消費税に対するクルーグマン教授の回答だが、

I am not certain why the VAT hike did so much to arrest recovery in Japan. It may bethat it was the public viewed it as a signal that the policy would not be expansionary,that it was a break in what had seemed to be a run of all expansionary measures, but I do not know that.

(なぜ付加価値税の増税が日本の景気回復をこれほどまでに阻むのか私にはわからない。財政政策が拡張的でないとのシグナルと民間が受け取ったせいかもしれないし、一連のあらゆる拡大政策と思われていたものを遮断するものだったのかもしれないが、私にはわからない)

とのこと。
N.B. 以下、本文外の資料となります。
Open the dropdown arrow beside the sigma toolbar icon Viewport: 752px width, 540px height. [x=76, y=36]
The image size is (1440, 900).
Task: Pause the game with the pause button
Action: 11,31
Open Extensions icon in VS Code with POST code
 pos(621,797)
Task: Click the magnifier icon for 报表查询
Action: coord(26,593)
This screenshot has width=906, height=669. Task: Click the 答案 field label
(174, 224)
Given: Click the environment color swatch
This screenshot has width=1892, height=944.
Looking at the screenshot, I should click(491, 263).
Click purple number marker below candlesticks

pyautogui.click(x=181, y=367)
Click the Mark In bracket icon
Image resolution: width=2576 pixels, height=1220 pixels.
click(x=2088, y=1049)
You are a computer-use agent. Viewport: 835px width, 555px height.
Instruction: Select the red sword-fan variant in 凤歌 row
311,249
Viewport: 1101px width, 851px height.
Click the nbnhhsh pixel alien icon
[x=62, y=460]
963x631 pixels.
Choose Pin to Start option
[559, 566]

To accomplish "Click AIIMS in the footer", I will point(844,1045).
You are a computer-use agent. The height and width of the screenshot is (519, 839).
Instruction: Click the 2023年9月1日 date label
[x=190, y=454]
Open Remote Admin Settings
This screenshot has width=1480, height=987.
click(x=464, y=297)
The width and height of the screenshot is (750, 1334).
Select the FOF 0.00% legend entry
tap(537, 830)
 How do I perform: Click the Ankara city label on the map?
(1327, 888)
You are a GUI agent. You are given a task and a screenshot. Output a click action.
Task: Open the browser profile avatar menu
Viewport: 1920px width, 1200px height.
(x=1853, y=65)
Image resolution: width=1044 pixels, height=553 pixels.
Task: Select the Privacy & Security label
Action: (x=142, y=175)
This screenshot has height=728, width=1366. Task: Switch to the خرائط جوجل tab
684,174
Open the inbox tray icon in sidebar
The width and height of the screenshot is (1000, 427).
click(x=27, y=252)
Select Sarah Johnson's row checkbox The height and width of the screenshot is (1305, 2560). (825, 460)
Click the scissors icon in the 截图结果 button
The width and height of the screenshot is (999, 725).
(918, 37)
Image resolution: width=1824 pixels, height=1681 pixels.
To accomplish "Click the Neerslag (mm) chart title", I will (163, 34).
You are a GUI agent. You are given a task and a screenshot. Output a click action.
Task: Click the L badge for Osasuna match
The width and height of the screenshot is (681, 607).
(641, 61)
わからない人に消費税増税すべきかどうか尋ねたのかと唖然とされるかもしれないが、クルーグマン教授の名誉のために付け加えておくと、教授は国際貿易における付加価値税の影響を分析した論文など発表しており、付加価値税制度への造詣は深い。ただし、それと個別の国の実体経済への影響という深層部分の検証・分析とはまた別の話だ。

そして「わからない」としながらも、

The idea that one should be prioritizing long-run budget issue over fiscal support now seems to me to be extremely misguided. Obviously I am talking about the consumption tax here.

(財政支出動よりも長期的な予算問題を優先すべきとの発想が、今となっては極度の見当違いだったように自分には思える。言うまでもなく、日本の消費税のことだ。)

と過去7年の各国の財政政策をふり返る節の中で指摘している。